• [What is asked]:
Swap "Hand tool" for "Pan tool" in the material below and reproduce it with nothing else altered.

-.-.-

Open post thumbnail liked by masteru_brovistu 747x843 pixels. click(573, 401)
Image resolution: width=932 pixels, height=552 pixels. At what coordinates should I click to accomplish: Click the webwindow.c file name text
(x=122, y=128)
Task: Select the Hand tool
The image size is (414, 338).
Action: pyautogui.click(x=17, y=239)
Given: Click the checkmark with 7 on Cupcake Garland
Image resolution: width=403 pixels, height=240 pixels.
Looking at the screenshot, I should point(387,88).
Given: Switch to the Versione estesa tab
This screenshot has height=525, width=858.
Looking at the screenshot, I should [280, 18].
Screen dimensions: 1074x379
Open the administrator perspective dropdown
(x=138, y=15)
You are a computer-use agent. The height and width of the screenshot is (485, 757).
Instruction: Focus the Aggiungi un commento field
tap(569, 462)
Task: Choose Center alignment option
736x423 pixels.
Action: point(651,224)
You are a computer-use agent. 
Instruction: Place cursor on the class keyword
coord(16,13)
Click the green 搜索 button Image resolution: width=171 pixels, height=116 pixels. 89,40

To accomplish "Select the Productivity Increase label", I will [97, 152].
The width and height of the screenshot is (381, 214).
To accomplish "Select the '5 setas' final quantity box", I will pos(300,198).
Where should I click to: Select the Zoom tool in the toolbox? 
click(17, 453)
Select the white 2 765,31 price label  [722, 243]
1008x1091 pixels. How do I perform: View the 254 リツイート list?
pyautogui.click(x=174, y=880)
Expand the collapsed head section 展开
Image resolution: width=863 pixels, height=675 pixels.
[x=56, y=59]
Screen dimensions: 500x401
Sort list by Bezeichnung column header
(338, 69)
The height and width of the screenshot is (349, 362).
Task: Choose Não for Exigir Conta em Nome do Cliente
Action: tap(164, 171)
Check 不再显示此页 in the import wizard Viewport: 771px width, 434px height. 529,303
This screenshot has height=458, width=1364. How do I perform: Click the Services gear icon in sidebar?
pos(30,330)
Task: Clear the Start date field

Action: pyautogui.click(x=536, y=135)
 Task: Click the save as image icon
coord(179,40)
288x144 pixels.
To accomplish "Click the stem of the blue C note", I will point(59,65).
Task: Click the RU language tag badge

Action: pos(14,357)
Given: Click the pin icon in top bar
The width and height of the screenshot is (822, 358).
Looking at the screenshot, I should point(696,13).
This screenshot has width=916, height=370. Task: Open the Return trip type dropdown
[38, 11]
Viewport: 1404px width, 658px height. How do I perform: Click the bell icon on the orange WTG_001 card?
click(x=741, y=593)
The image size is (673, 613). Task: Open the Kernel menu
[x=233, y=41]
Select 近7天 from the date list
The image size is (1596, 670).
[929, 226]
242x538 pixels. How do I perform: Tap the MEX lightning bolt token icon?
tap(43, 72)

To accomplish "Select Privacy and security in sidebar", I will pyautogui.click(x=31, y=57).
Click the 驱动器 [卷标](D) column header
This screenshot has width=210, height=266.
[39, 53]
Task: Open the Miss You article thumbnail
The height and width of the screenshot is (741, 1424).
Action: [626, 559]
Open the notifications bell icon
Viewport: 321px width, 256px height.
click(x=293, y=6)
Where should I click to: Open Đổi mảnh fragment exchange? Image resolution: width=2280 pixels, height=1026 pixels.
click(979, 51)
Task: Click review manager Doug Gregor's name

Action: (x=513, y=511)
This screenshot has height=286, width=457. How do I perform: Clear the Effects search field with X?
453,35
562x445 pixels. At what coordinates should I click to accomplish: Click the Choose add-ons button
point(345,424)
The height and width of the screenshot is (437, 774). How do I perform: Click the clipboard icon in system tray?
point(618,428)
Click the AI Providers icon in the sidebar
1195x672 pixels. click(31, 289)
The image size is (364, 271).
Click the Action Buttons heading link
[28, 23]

-.-.-

• [Exercise answer]:
Open post thumbnail liked by masteru_brovistu 747x843 pixels. click(573, 401)
Image resolution: width=932 pixels, height=552 pixels. At what coordinates should I click to accomplish: Click the webwindow.c file name text
(x=122, y=128)
Task: Select the Pan tool
The image size is (414, 338).
Action: pyautogui.click(x=17, y=239)
Given: Click the checkmark with 7 on Cupcake Garland
Image resolution: width=403 pixels, height=240 pixels.
Looking at the screenshot, I should point(387,88).
Given: Switch to the Versione estesa tab
This screenshot has height=525, width=858.
Looking at the screenshot, I should [280, 18].
Screen dimensions: 1074x379
Open the administrator perspective dropdown
(x=138, y=15)
You are a computer-use agent. The height and width of the screenshot is (485, 757).
Instruction: Focus the Aggiungi un commento field
tap(569, 462)
Task: Choose Center alignment option
736x423 pixels.
Action: point(651,224)
You are a computer-use agent. 
Instruction: Place cursor on the class keyword
coord(16,13)
Click the green 搜索 button Image resolution: width=171 pixels, height=116 pixels. 89,40

To accomplish "Select the Productivity Increase label", I will [97, 152].
The width and height of the screenshot is (381, 214).
To accomplish "Select the '5 setas' final quantity box", I will pos(300,198).
Where should I click to: Select the Zoom tool in the toolbox? 
click(17, 453)
Select the white 2 765,31 price label  [722, 243]
1008x1091 pixels. How do I perform: View the 254 リツイート list?
pyautogui.click(x=174, y=880)
Expand the collapsed head section 展开
Image resolution: width=863 pixels, height=675 pixels.
[x=56, y=59]
Screen dimensions: 500x401
Sort list by Bezeichnung column header
(338, 69)
The height and width of the screenshot is (349, 362).
Task: Choose Não for Exigir Conta em Nome do Cliente
Action: tap(164, 171)
Check 不再显示此页 in the import wizard Viewport: 771px width, 434px height. 529,303
This screenshot has height=458, width=1364. How do I perform: Click the Services gear icon in sidebar?
pos(30,330)
Task: Clear the Start date field

Action: pyautogui.click(x=536, y=135)
 Task: Click the save as image icon
coord(179,40)
288x144 pixels.
To accomplish "Click the stem of the blue C note", I will point(59,65).
Task: Click the RU language tag badge

Action: pos(14,357)
Given: Click the pin icon in top bar
The width and height of the screenshot is (822, 358).
Looking at the screenshot, I should point(696,13).
This screenshot has width=916, height=370. Task: Open the Return trip type dropdown
[38, 11]
Viewport: 1404px width, 658px height. How do I perform: Click the bell icon on the orange WTG_001 card?
click(x=741, y=593)
The image size is (673, 613). Task: Open the Kernel menu
[x=233, y=41]
Select 近7天 from the date list
The image size is (1596, 670).
[929, 226]
242x538 pixels. How do I perform: Tap the MEX lightning bolt token icon?
tap(43, 72)

To accomplish "Select Privacy and security in sidebar", I will pyautogui.click(x=31, y=57).
Click the 驱动器 [卷标](D) column header
This screenshot has width=210, height=266.
[39, 53]
Task: Open the Miss You article thumbnail
The height and width of the screenshot is (741, 1424).
Action: [626, 559]
Open the notifications bell icon
Viewport: 321px width, 256px height.
click(x=293, y=6)
Where should I click to: Open Đổi mảnh fragment exchange? Image resolution: width=2280 pixels, height=1026 pixels.
click(979, 51)
Task: Click review manager Doug Gregor's name

Action: (x=513, y=511)
This screenshot has height=286, width=457. How do I perform: Clear the Effects search field with X?
453,35
562x445 pixels. At what coordinates should I click to accomplish: Click the Choose add-ons button
point(345,424)
The height and width of the screenshot is (437, 774). How do I perform: Click the clipboard icon in system tray?
point(618,428)
Click the AI Providers icon in the sidebar
1195x672 pixels. click(31, 289)
The image size is (364, 271).
Click the Action Buttons heading link
[28, 23]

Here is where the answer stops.